Wachsamkeit können wir von den Hirten lernen. Die Bischöfe Österreichs waren vorige Woche anlässlich des Ad-Limina-Besuchs in Rom. Der Papst hat uns sehr ermutigt zu beten und vor allem Hirten zu sein. Die Hirten von damals waren arme Leute. In alten Texten werden sie gleichzeitig mit Dieben und Räuber genannt. Was sie aber konnten, war wachsam sein. „In jener Gegend lagerten Hirten auf freiem Feld und hielten Nachtwache bei ihrer Herde.“ Sie vernehmen der Engel Botschaft und deren Lobgesang. Weil sie – so folgere ich – arm und wachsam waren, ausharrend bei ihrer Herde lagerten.
Die Frohe Botschaft von Weihnachten können wir ohne innere Aufmerksamkeit für den armen Jesus in der Krippe nicht vernehmen. Nach dem Vorbild der Hirten müssen wir uns fragen: wo lagern wir, um Nachtwache zu halten? Man könnte antworten, wir brauchen das nicht. Wir sind in Sicherheit. Aber wie geht es unseren Brüdern und Schwestern, gar nicht so weit entfernt von uns? Der Papst hat vor kurzem über den Krieg in der Ukraine öffentlich geweint. Unfrieden hat seine Wurzel in der Unzufriedenheit. Und diese ist auch bei uns sehr groß. Bitten wir Gott um Zufriedenheit in unseren Herzen und besonders um Frieden in der Ukraine und allen anderen Kriegsschauplätzen. Bitten wir um ein mitfühlendes Herz und helfende Hände. Es kann keinen Weihnachtsfrieden bei uns geben, wenn anderswo Menschen in Angst, Schrecken, Kälte und Not ausharren müssen.

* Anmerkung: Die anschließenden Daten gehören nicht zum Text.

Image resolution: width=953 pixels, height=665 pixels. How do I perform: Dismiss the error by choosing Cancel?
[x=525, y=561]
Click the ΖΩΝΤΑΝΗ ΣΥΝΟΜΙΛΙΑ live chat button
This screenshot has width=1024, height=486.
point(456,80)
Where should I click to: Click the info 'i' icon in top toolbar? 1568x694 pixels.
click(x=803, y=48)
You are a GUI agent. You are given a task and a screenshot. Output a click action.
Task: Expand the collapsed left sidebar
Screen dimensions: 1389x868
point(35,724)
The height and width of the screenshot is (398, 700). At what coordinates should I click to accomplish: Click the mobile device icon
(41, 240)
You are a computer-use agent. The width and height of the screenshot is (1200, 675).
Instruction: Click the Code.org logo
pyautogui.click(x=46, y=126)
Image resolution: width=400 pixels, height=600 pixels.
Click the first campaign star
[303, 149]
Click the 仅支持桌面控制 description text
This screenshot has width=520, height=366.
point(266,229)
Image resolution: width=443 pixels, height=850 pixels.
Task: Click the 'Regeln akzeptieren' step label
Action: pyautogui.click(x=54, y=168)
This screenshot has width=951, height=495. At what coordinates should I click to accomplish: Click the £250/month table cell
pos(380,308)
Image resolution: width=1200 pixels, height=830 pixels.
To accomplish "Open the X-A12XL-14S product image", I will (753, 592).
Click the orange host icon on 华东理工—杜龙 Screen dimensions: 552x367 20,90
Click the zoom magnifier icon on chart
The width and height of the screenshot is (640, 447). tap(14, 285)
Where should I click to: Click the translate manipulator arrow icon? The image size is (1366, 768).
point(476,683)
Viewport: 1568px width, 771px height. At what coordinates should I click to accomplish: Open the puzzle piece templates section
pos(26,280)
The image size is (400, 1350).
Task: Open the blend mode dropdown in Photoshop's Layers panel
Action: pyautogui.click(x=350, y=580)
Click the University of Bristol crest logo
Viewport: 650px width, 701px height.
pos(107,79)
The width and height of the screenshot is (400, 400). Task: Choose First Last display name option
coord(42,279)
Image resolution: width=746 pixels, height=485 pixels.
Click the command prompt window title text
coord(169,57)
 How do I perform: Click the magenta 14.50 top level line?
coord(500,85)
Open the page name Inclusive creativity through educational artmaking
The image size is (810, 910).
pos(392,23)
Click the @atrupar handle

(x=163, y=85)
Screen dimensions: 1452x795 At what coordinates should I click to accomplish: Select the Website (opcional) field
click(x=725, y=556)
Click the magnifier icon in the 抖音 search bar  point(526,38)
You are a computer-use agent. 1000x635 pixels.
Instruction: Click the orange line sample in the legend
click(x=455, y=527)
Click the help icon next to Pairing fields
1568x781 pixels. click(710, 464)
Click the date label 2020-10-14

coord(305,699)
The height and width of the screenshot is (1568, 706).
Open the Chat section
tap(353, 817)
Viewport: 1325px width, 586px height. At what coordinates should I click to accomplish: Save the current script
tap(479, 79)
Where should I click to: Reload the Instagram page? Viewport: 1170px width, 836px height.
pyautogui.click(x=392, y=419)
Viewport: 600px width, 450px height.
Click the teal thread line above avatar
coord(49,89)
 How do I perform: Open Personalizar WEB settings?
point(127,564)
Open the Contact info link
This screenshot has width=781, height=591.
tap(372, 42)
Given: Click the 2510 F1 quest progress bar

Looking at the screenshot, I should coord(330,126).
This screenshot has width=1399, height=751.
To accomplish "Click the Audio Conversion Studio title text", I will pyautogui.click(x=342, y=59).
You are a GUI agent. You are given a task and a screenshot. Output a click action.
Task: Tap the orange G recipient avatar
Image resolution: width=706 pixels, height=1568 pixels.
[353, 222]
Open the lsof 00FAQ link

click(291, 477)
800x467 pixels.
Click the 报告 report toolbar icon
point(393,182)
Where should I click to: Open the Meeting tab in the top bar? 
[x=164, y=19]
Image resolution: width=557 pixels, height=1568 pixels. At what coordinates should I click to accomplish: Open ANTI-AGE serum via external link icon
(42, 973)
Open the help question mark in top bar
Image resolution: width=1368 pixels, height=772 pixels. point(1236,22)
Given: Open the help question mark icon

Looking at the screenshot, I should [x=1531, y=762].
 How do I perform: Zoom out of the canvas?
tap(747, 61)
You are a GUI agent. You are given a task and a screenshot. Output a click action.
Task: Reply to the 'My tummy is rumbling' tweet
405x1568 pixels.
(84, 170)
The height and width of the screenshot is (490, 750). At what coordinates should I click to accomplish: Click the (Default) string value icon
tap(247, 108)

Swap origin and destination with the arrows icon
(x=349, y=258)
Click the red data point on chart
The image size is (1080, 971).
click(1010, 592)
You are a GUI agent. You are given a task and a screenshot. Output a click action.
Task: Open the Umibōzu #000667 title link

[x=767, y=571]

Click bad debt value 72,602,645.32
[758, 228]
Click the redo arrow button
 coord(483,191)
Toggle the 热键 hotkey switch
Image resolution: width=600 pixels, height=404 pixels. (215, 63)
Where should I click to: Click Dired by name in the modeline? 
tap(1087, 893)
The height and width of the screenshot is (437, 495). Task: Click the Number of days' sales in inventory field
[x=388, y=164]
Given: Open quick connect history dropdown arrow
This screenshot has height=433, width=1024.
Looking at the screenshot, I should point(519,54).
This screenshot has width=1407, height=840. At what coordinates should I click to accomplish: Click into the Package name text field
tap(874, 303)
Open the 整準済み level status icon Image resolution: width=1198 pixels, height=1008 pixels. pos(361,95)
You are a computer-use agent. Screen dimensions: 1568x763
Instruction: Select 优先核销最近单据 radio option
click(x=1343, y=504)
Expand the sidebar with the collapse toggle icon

Mit dieser Herzensbitte kehren wir zurück auf das Hirtenfeld. Dort erscheint am Ende der Verkündigung ein ganzer Chor von Engeln. Die Adventszeit war geprägt von Engelsauftritten. Ganz prominent ist der EngelGabriel vertreten. Von Gott gesandt, um Maria zu verkünden, dass sie die Mutter des Herrn werden soll; und zuvor wurde schon dem Zacharias und seinerFrau, beide im vorgerückten Alter, ein Sohn versprochen. Zacharias meldete jedoch Bedenken an, worauf der Engel härtere Töne anschlägt. Er ist nicht bereit zu antworten, sondern hält schlicht seine Position dagegen: „Ich bin Gabriel, der vor Gott steht, und ich bin gesandt worden, um mit dir zu reden.“ Das mag genügen: er ist der, der vor Gott steht.
Rainer Maria Rilke hat sich zeit seines Lebens eine tief-innige Beziehung zum Weihnachtsfest bewahrt. Er feierte die Heilige Nacht stets als stille Nacht, als einfaches Vor-Gott-Sein. Loben und Danken sei ihm seit dieser Zeit zur Mitte des Glaubens geworden, schreibt er im letzten Brief an seine Mutter. Wahrlich ein engelsgleicher Glaube, der mehr vom Schauen als vom Begreifen lebt.
In denselben werden die Hirten auch versetzt. Als sie vom Kind in der Krippe zur Herde zurückkehren, rühmen sie Gott für alles, was sie gesehen und gehört haben, so wie es ihnen gesagt worden war.
Heute wird uns selbiges gesagt. Mit den Engeln stehen wir vor Gott mit Lob, Dank für seine Menschwerdung. Jedoch brennt in uns auch die Bitte. Die Verheißung der Engel „Friede auf Erden den Menschen seines Wohlgefallens“möge auch in den Herzen all jener einkehren, die inmitten von Bombenhageln und Raketeneinschlägen ausharren müssen. Maria mit dem Kinde lieb Deinen Segen gibt. Amen!